New data confirming one-year outcomes with coronary intravascular lithotripsy (IVL, Shockwave Medical) in both women and men were presented at the 2022 Scientific Sessions of the Society for Cardiovascular Angiography & Interventions (SCAI 2022; 19–22 May, Atlanta, USA).
A pooled analysis of the Disrupt CAD III & IV studies showed that IVL was equally safe and effective in men (n=342) and women (n=106). Despite the smaller vessel size in women (2.8mm vs. 3.1mm, p=<0.001), the primary effectiveness endpoint of procedural success for women and men was similar (90.6% vs. 93%, p=0.47), Shockwave Medical reported in a press release. The primary safety endpoint of 30-day major adverse cardiovascular events (MACE) for women and men was also similar (9.4% vs. 7%, p=0.55). Notably, there were also consistently low rates of post-IVL serious angiographic complications in women and men (2.2% vs. 2.6%, p=0.85), which differs from similar analyses in an atherectomy population.
At one year, women and men had similar rates of MACE (12.7% vs. 13.3%, p=0.83) and target lesion failure (TLF, 10.4% vs. 11.2%, p=0.85), respectively. The components of target lesion revascularisation (TLF) were low in both women and men and numerically favoured females, including target vessel-myocardial infarction (MI, 8.5% vs. 9.7%), target lesion revascularisation (2.9% vs. 4.2%) and stent thrombosis (0% vs. 1.2%).

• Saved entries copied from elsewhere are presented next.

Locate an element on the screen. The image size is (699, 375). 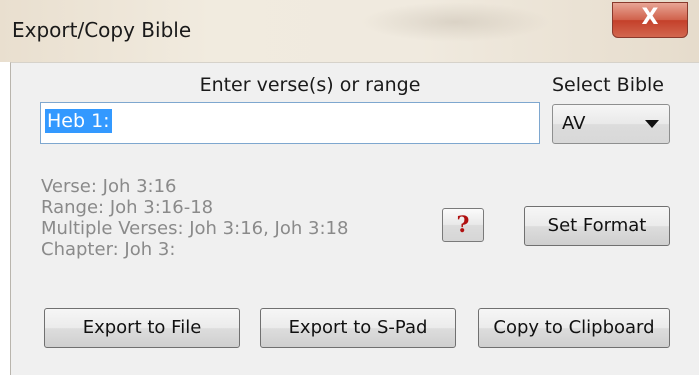
verse-input: Heb 1: is located at coordinates (290, 123).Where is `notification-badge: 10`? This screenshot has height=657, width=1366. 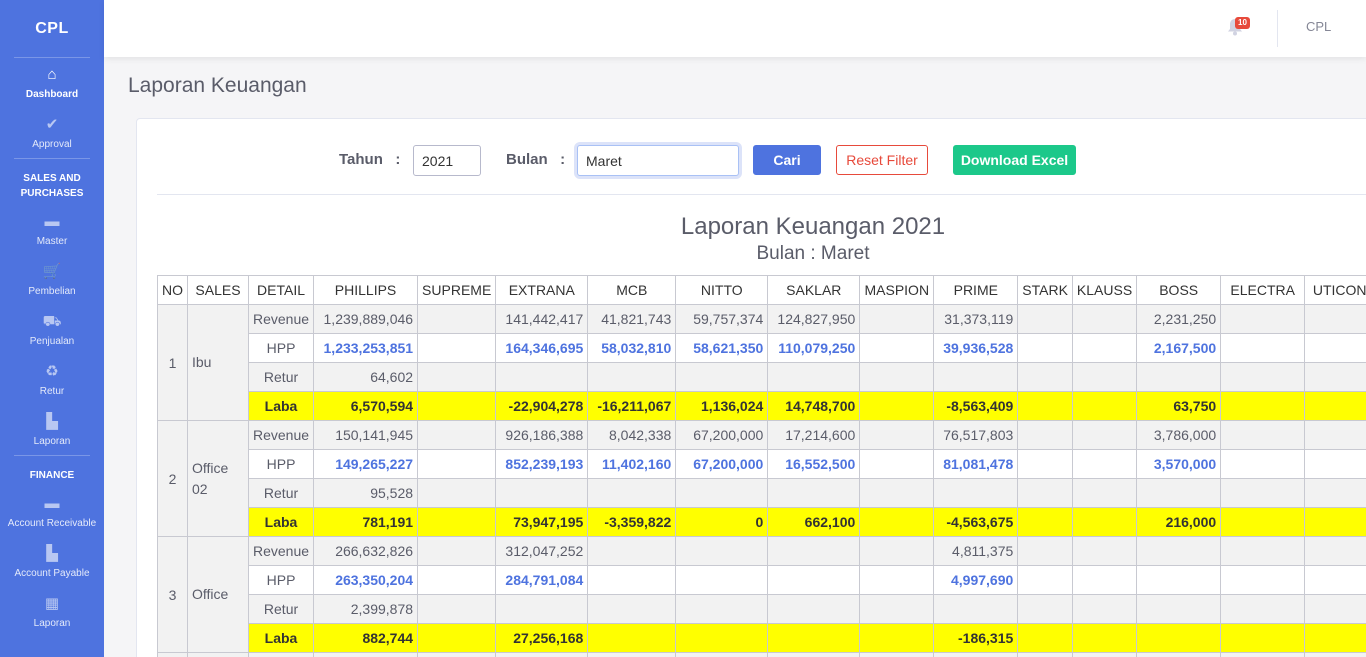
notification-badge: 10 is located at coordinates (1242, 23).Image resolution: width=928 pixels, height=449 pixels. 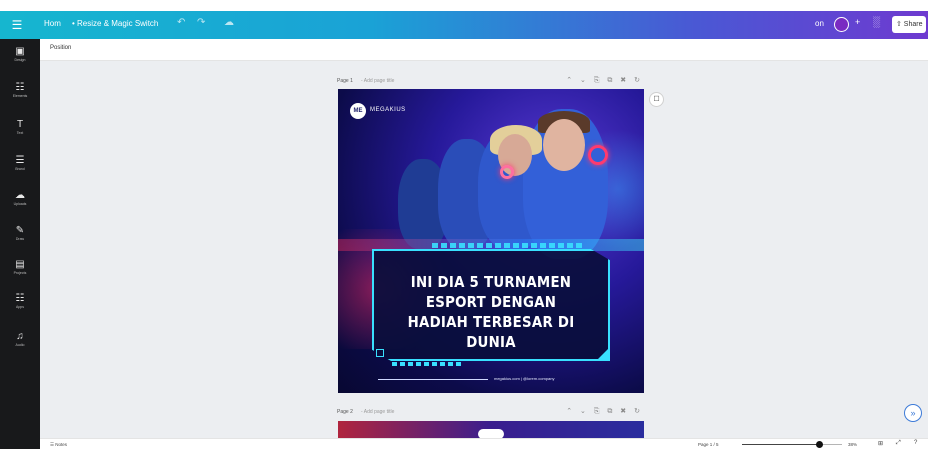 I want to click on sidebar-item-label: Draw, so click(x=20, y=239).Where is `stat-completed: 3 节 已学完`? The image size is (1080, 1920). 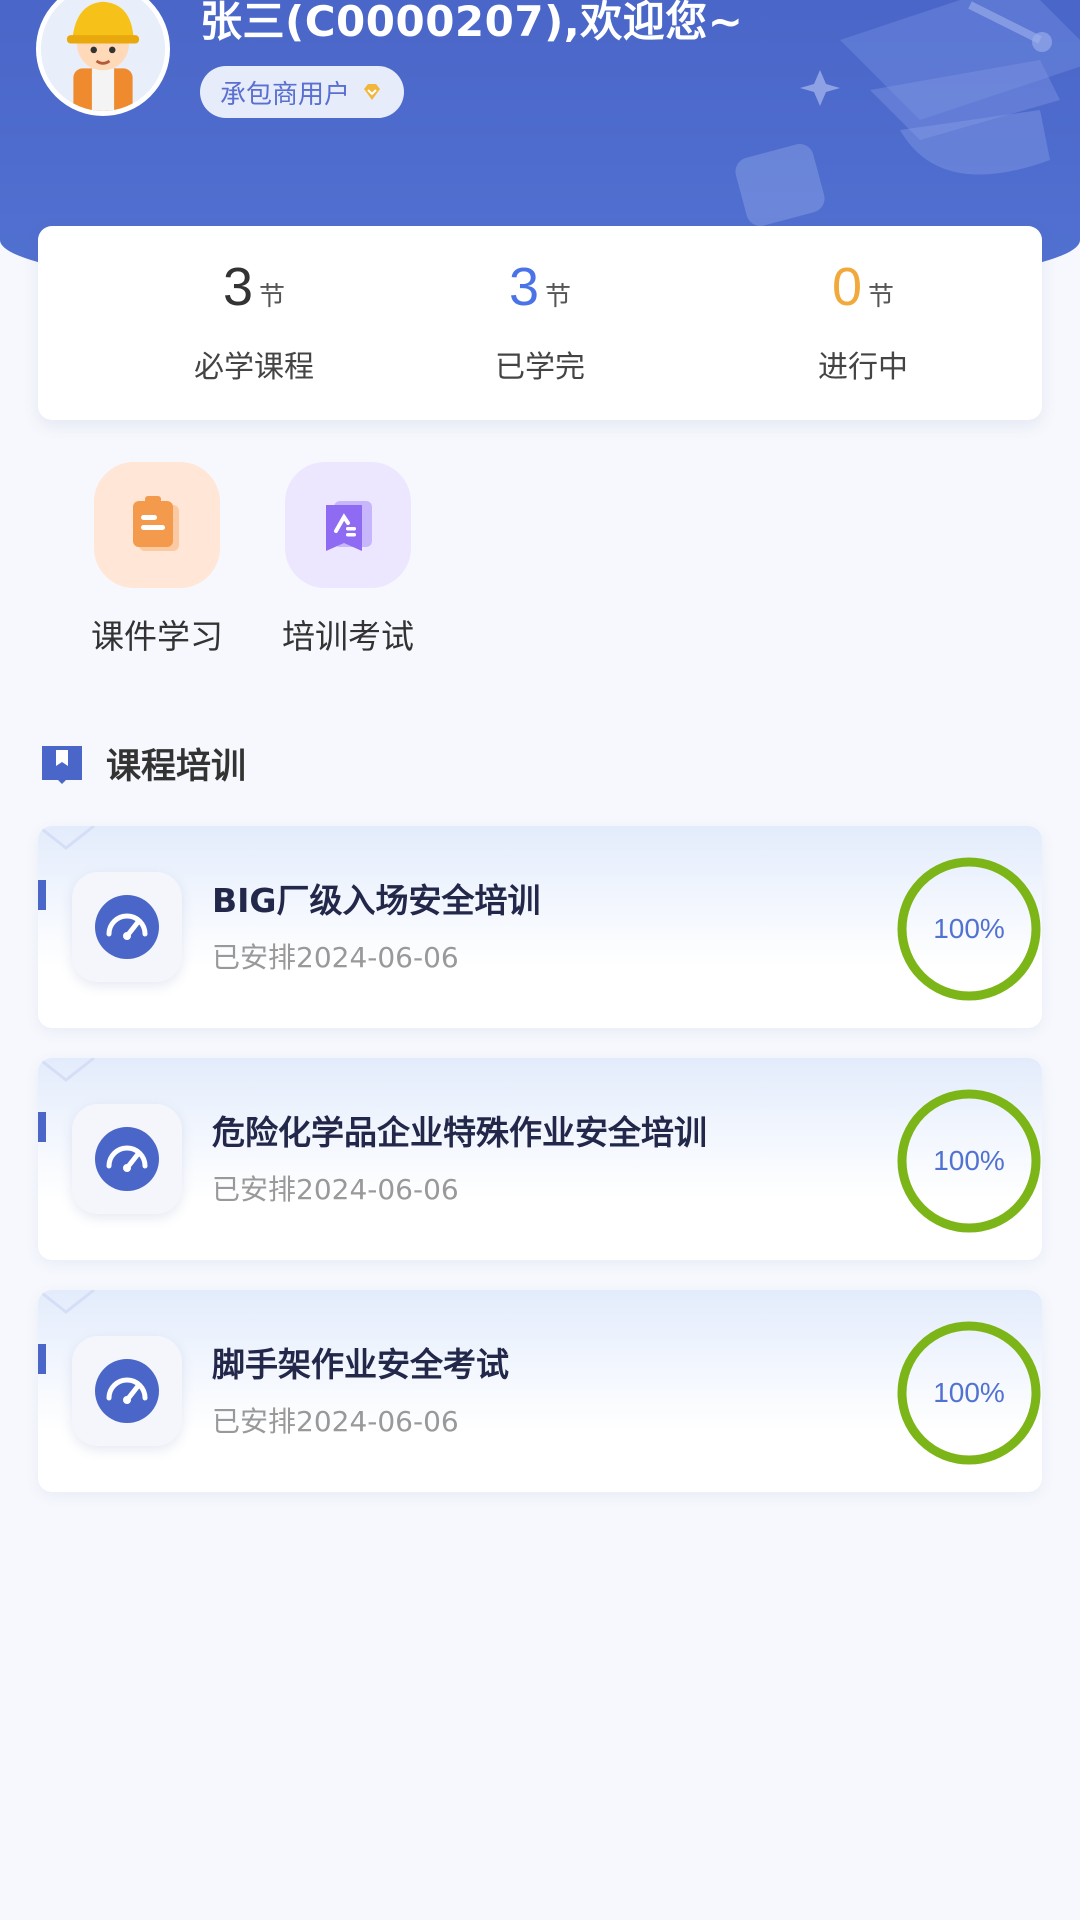 stat-completed: 3 节 已学完 is located at coordinates (540, 321).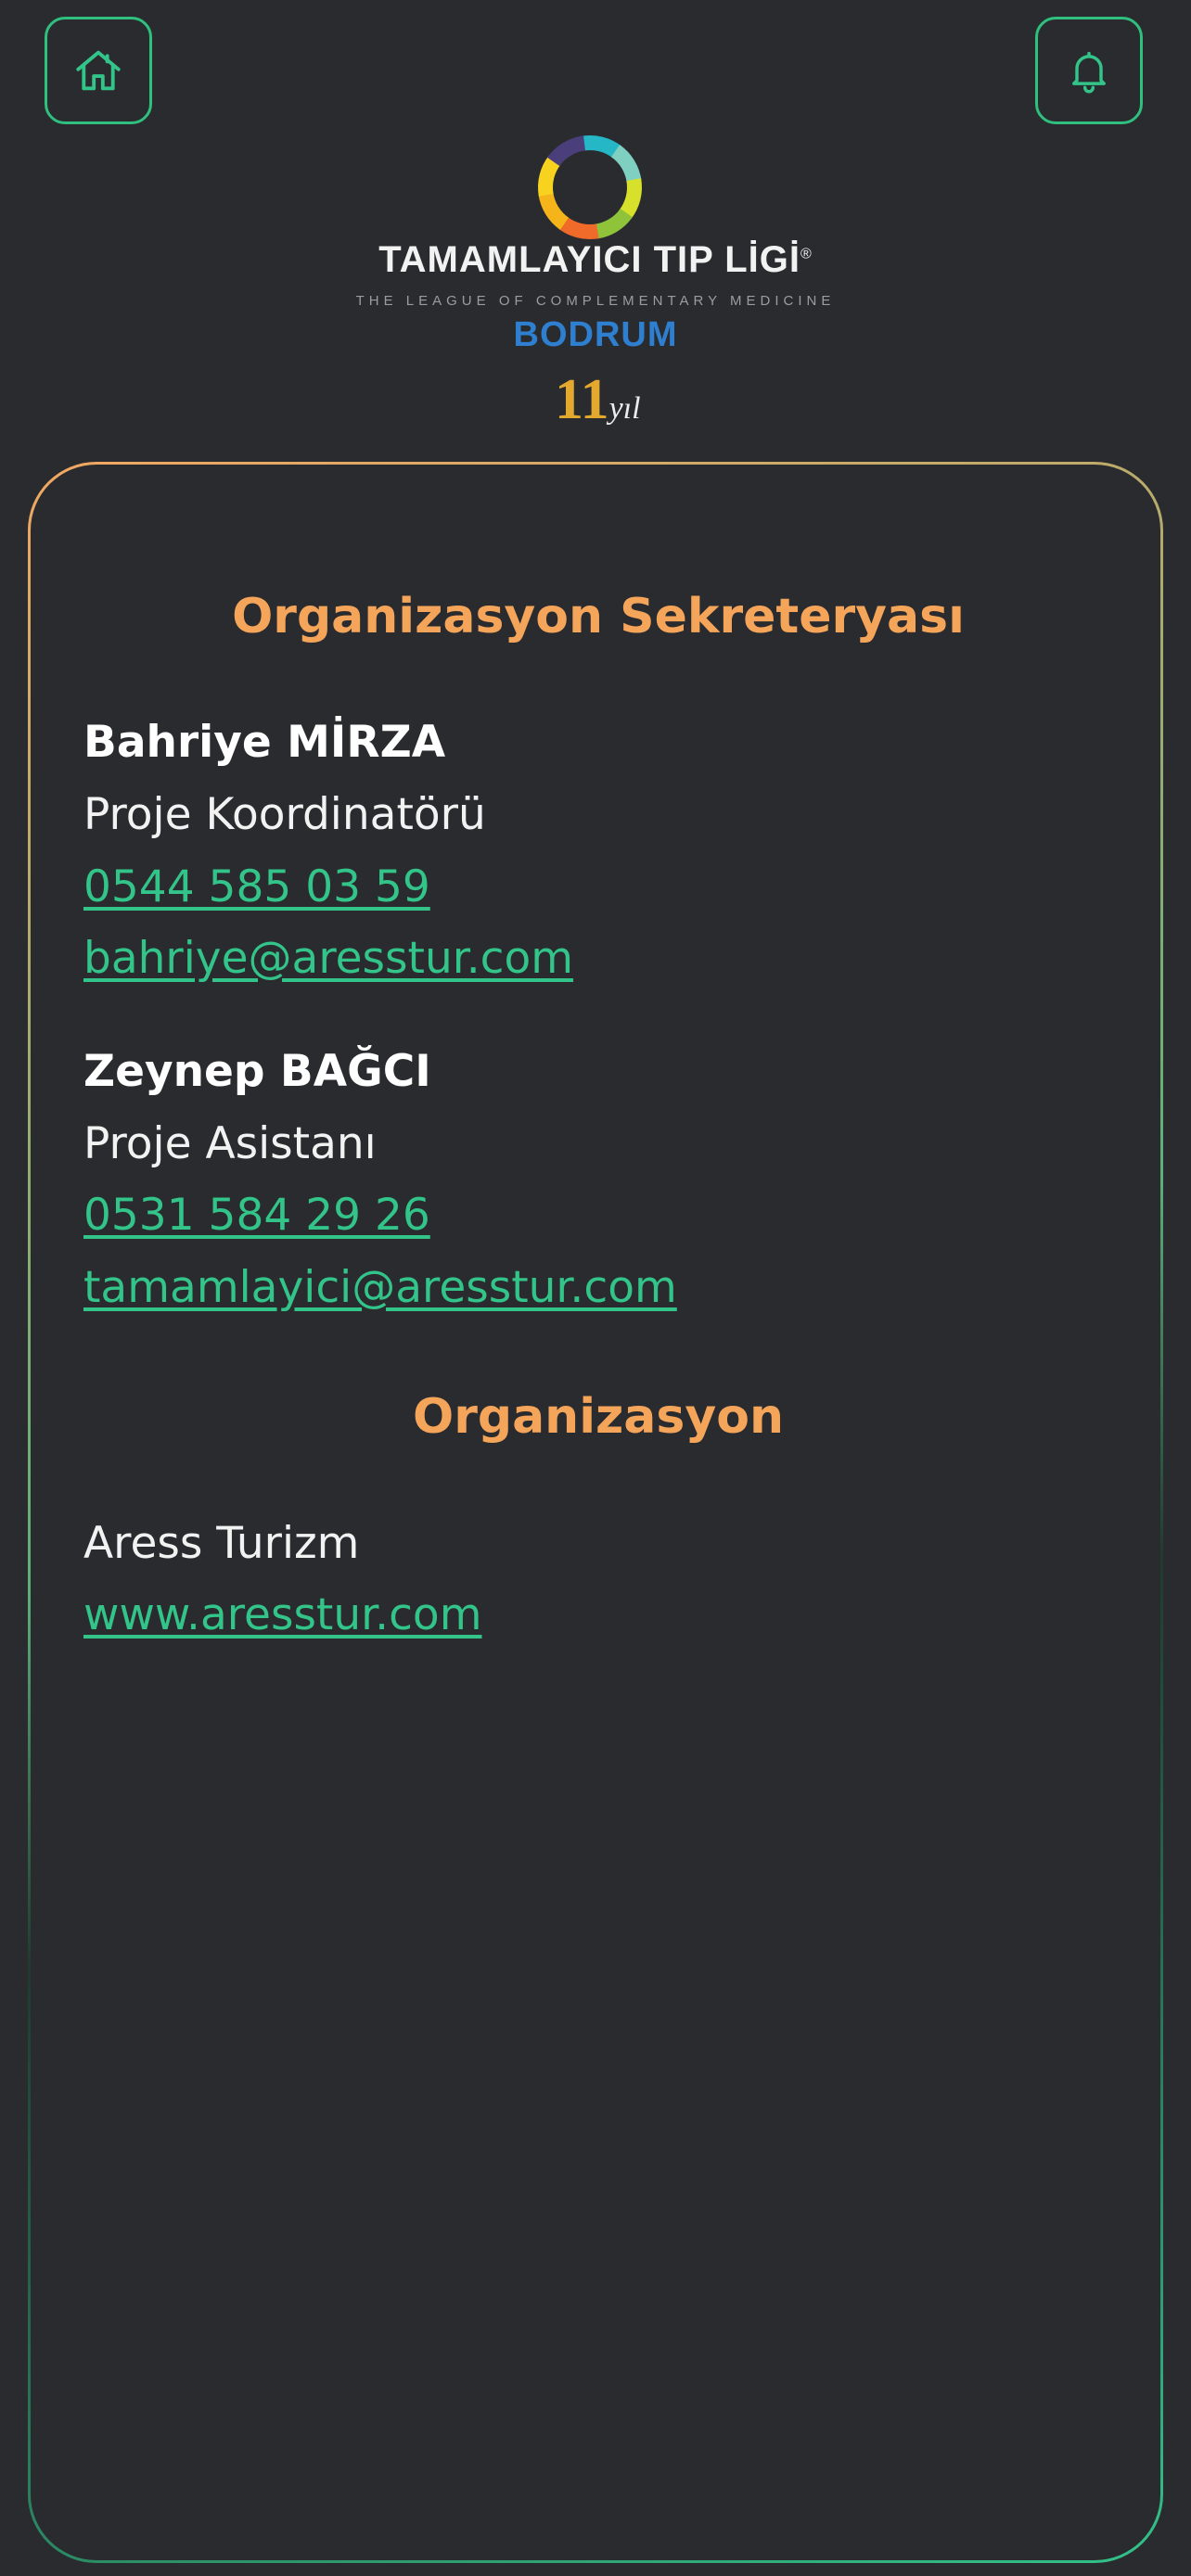 Image resolution: width=1191 pixels, height=2576 pixels. Describe the element at coordinates (598, 400) in the screenshot. I see `logo-year-badge: 11yıl` at that location.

“Given the established safety profile of IVL and the high rates of acute and long-term adverse events in women undergoing PCI, with or without atheroablation of calcified lesions, coronary IVL is an attractive treatment option for optimising outcomes in our female patients,” said Alexandra Lansky (Yale University School of Medicine, New Haven, USA). “While this is the first one-year analysis of its kind for coronary IVL, the sustained benefit in MACE at one year suggests that IVL should be considered first-line therapy for plaque modification in women with calcified lesions.”
The presentation follows the recent publication of SCAI’s “Expert Consensus Statement on Sex-Specific Consideration in Myocardial Revascularization” in JSCAI, which referenced the role of IVL in female patients. The SCAI statement concluded, “while additional evidence is needed, these results taken in the context of outcomes with atherectomy devices suggest that IVL may emerge as a first-line therapy for plaque modification of calcified lesions in women specifically.”
“As someone who is dedicating her career to addressing the needs of the most complex patients, I find these results very encouraging,” said Katherine Kunkel (Piedmont Heart Institute, Atlanta, USA), one of the sites that participated in Disrupt CAD III. “Thanks to an increasing focus on the challenges of female patients, which often include atypical symptoms, later presentation with smaller and more tortuous vessels, and possibly an unconscious bias that may be associated with under-treatment, I am confident that we are heading in the right direction to improve outcomes in female patients. Additionally, tools like IVL are helping level the playing field for safely and effectively treating all types of patients with calcified disease.”